Using the data below, copy every line that contains the word "Task".
*** Supplied data ***
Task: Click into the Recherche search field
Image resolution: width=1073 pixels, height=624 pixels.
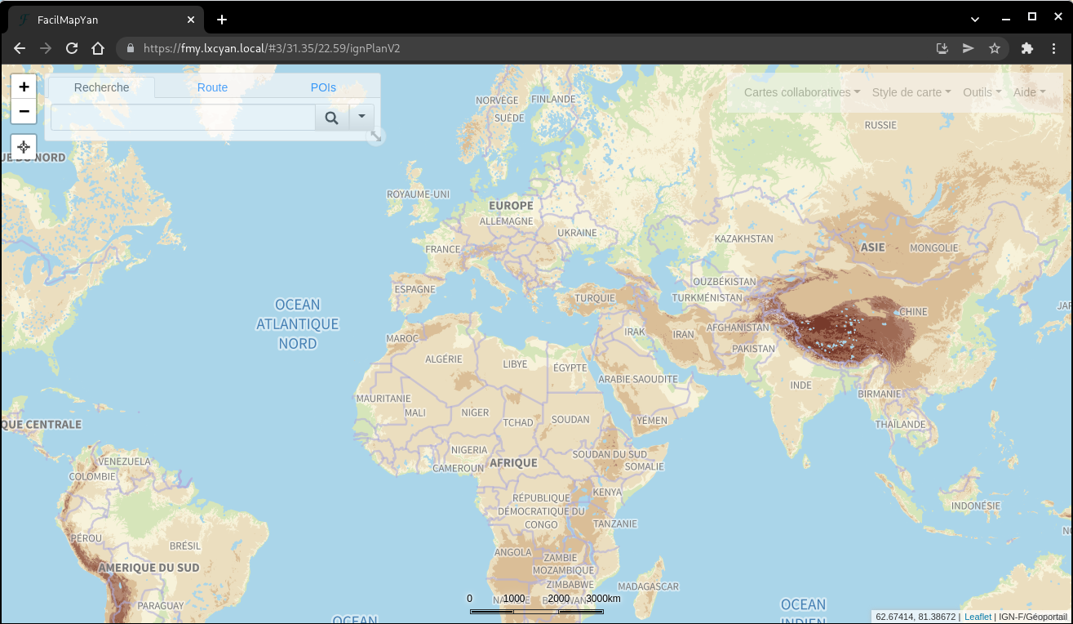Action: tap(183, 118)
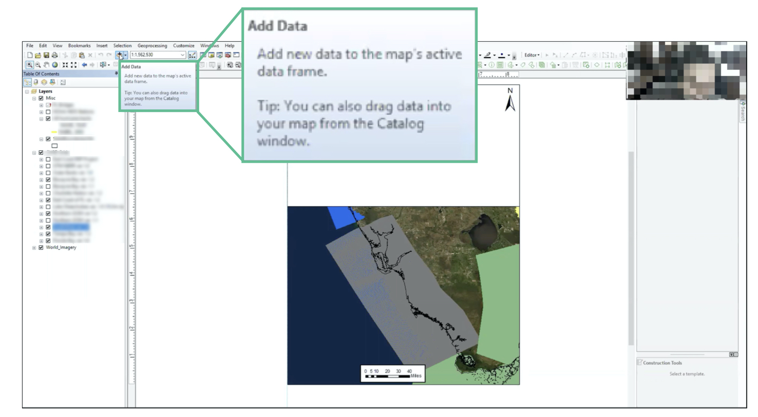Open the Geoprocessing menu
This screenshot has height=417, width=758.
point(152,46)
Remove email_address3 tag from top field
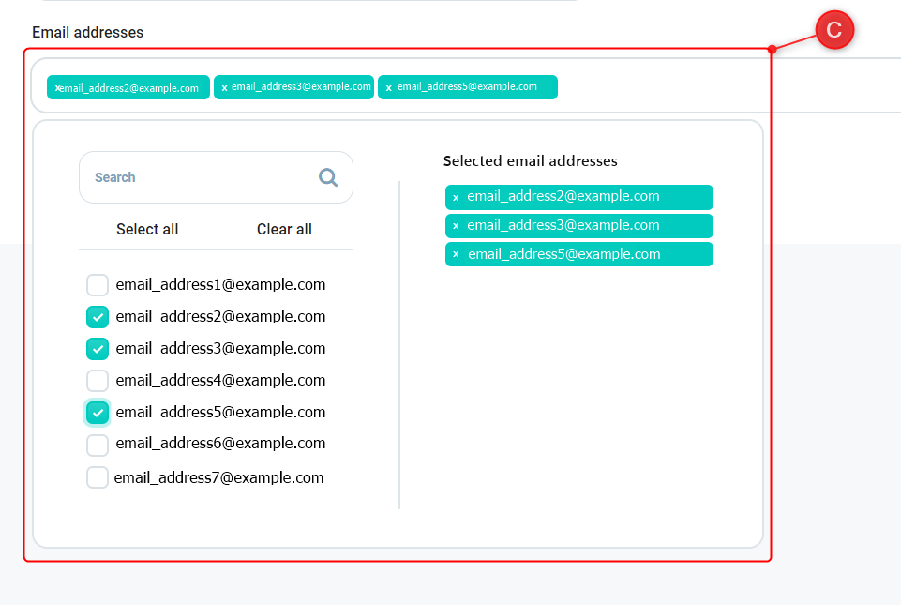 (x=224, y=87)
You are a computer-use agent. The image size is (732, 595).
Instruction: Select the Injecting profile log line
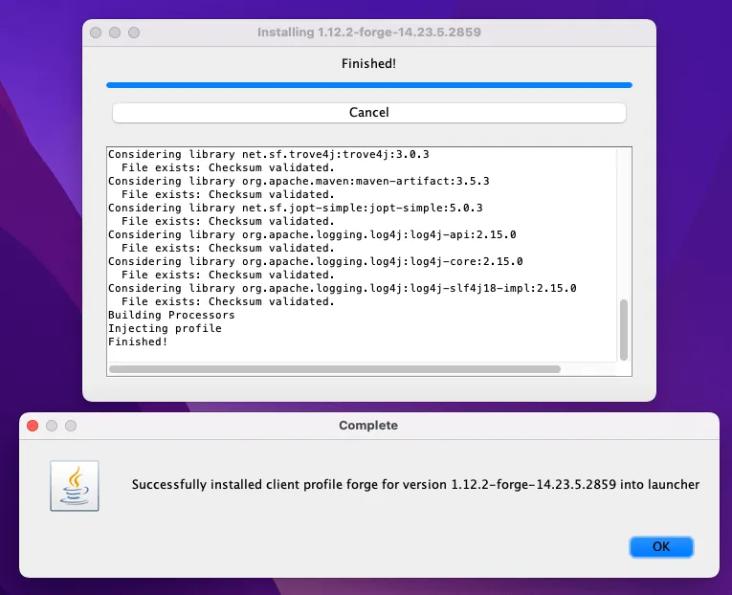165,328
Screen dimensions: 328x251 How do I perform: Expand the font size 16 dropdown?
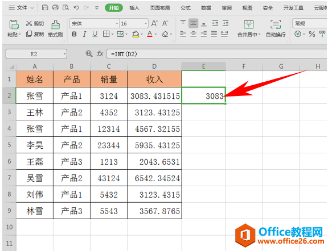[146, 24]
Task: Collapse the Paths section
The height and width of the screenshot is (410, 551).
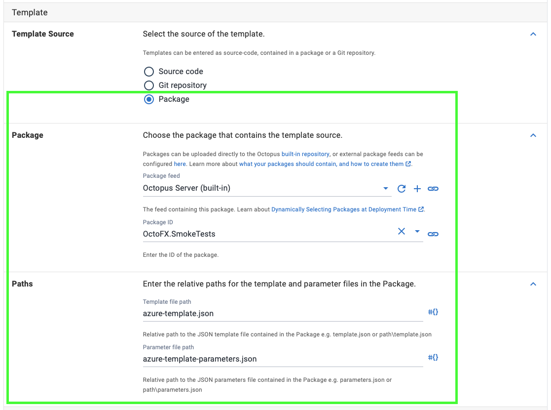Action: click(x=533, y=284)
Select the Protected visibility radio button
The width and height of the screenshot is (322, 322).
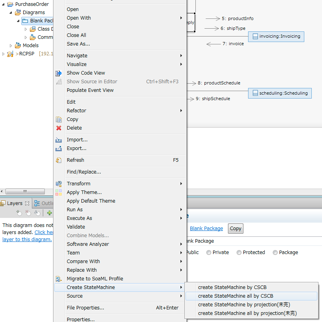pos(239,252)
*** End of Supplied data ***
*** Supplied data ***
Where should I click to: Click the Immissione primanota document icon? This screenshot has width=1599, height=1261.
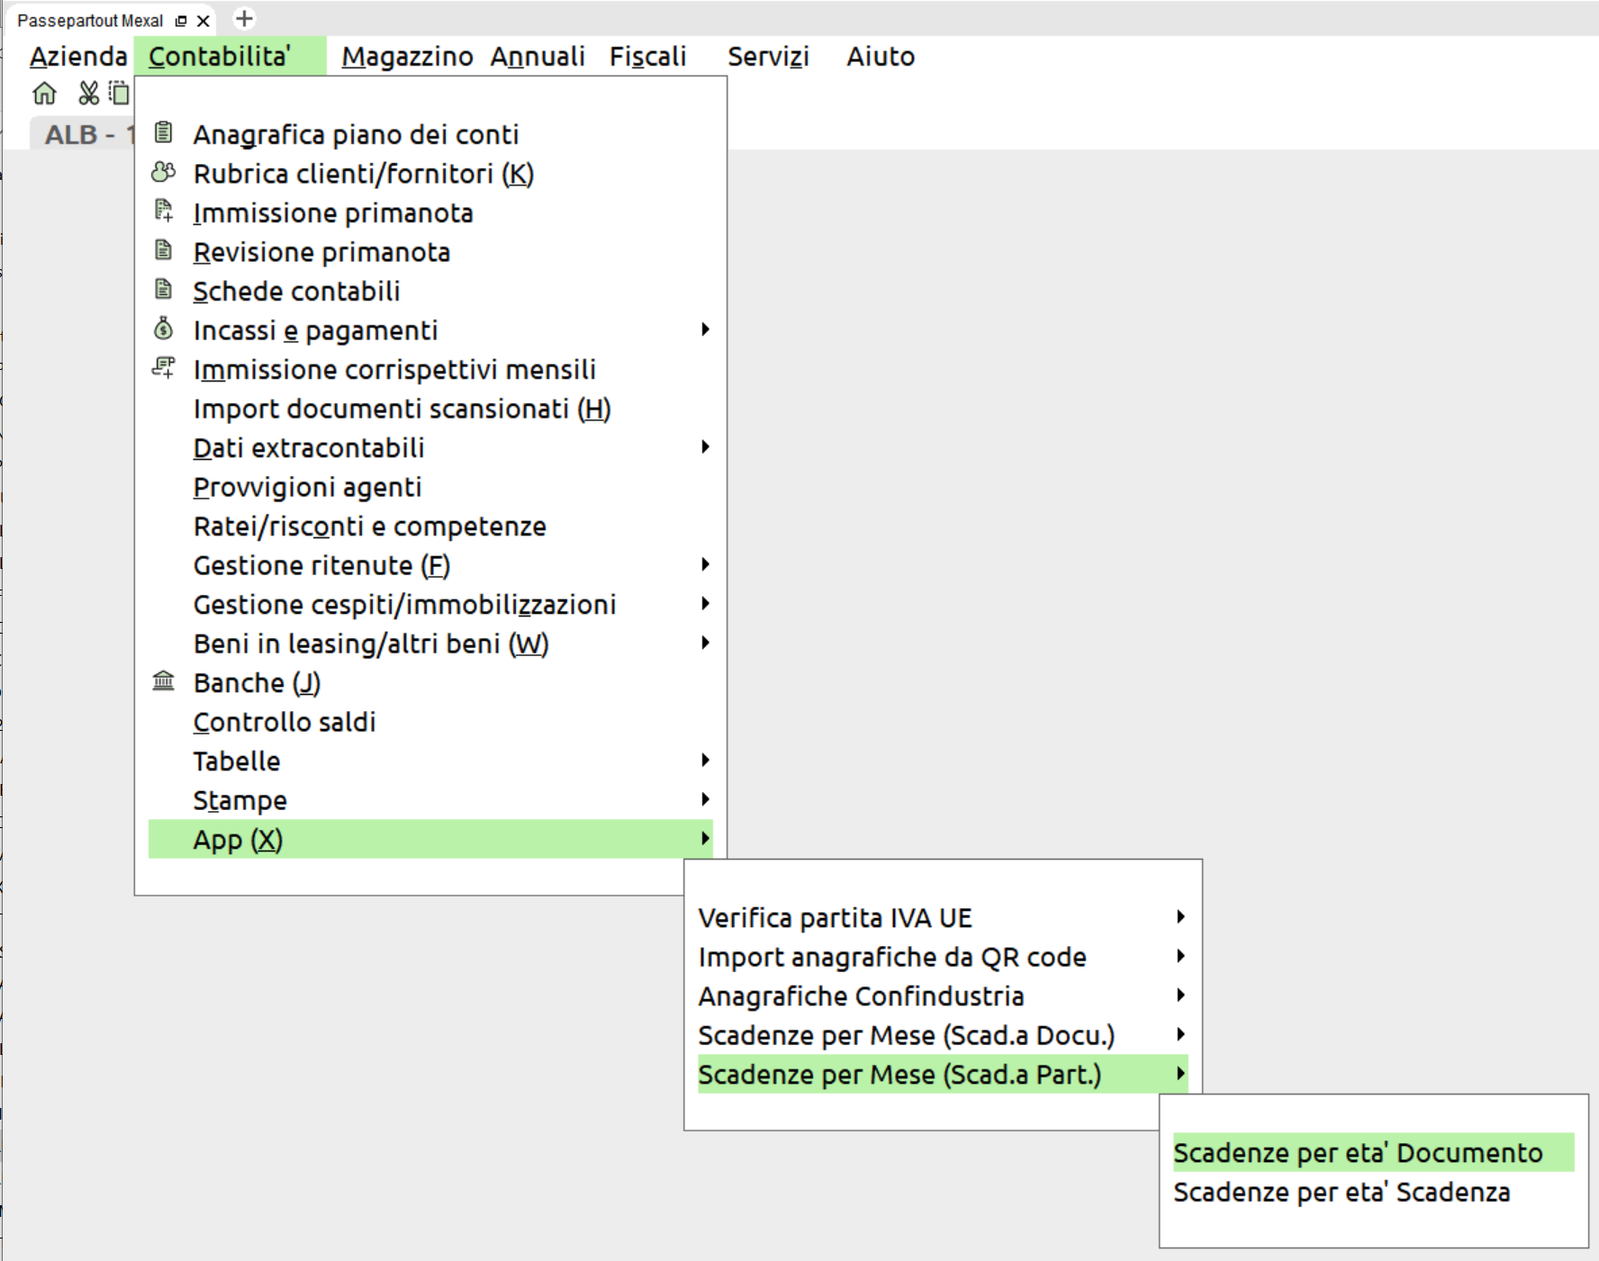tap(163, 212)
*** End of Supplied data ***
» Response to the exercise
Task: Click into the Recherche search field
Task: Collapse the Paths section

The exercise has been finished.